Das ist eine akademische Diskussion und ja, diese beherrscht TNG sehr gut. Aber am Ende ist's halt nur ein Gedankenexperiment. Es führt zu nichts und der Zuschauer weiß auch, dass Data am Ende weiterhin auf der Enterprise bleibt. Der Dominion Krieg hingegen fürt die Föderation in DS9 regelmäßig an die Grenze, u.a. auch dazu, dass Sisko gegen sein eigenes Ideal handelt. Das finde ich spannend, weil das Aufrechterhalten der Ideale einen Preis hat. In TNG zahlt die Crew aber nie einen Preis, sondern kann wie in einem Rollenspiel einfach "gut" sein und kommt damit gut durchs Leben. DS9 baut hingegen das Drama in die Crew ein mit Charakteren wie Odo, Quark und Kira, die sich teilweise nicht ausstehen können. Wenn TNG hingegen Drama aufbauen will, muss es immer für jede Folge einen neuen Charakter einbauen, weil es innerhalb der Crew einfach null Dynamik gibt, mit der man da arbeiten kann.

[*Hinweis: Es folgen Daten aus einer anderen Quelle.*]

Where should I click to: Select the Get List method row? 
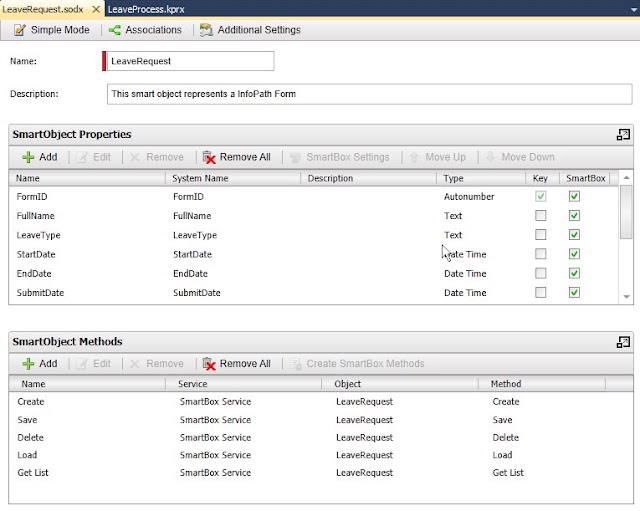tap(321, 473)

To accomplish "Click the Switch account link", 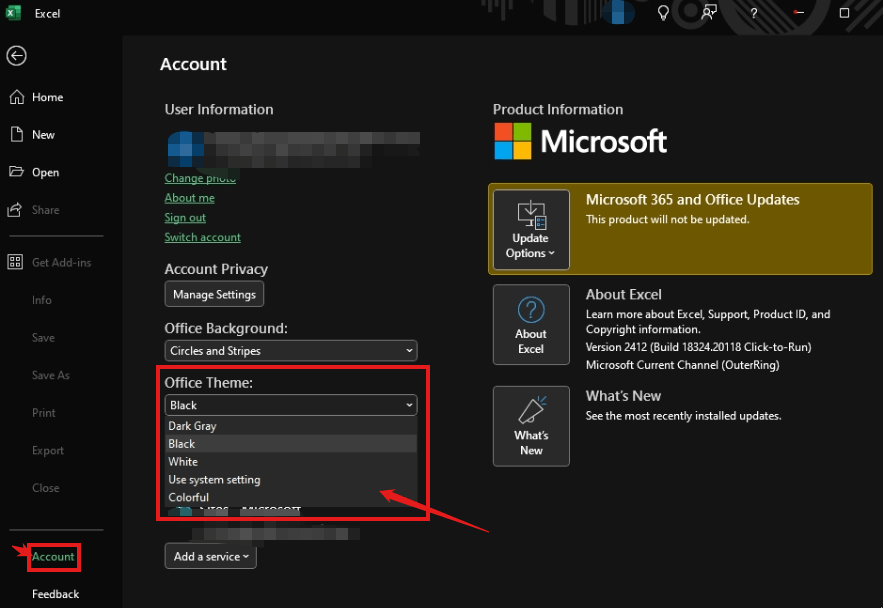I will click(202, 237).
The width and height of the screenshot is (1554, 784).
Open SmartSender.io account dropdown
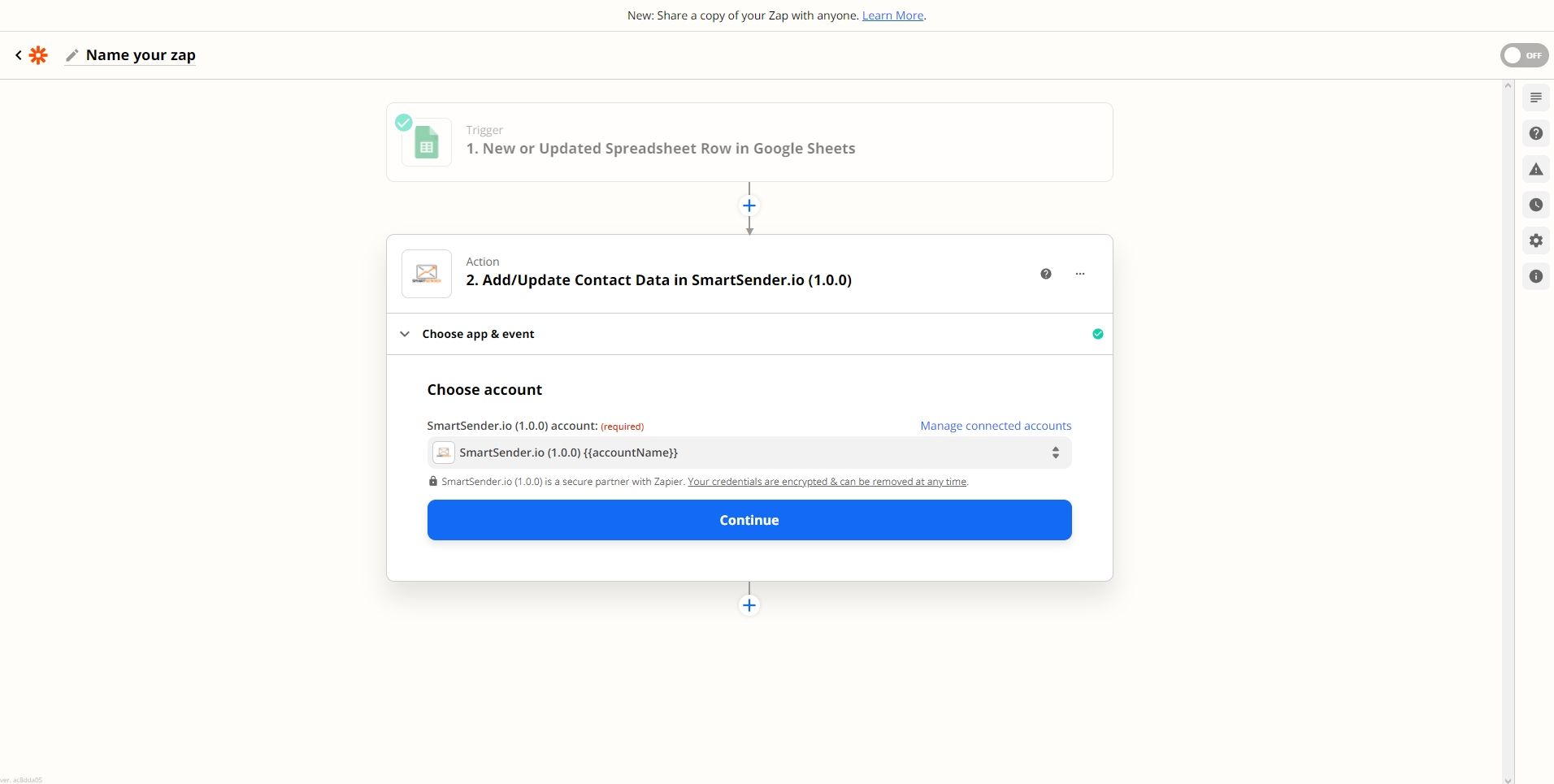[749, 453]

Flo hat geschrieben:*Utopie halte ich für ein bisschen hoch gegriffen für die Prämisse, dass Menschen miteinander klar kommen, aber okay.
"Klar kommen" ist ein milder Ausdruck, finde ich. Die Crew flucht nicht, sie schreit nicht, sie wird nicht wütend oder zeigt auch sonst kaum Emotionen, die ein Mensch eben so fühlt. Wut, Zorn, Frustration, Genervtheit, u.Ä. In dem Sinne konnte ich TNG auch nur schwer ernst nehmen, weil die dortigen Menschen mir nie sehr ... menschlich vorkamen. Insofern würde ich TNG als Utopie bezeichnen, eben als Utopie der Menschheit.
So sehr ich TNG auch mag, ich fand die Serie doch zumeist zu bieder. Als DS9-Fan gefällt mir das Drama in DIS jedenfalls sehr gut, auch wenn es gerne mehr positive Vibes geben dürfte.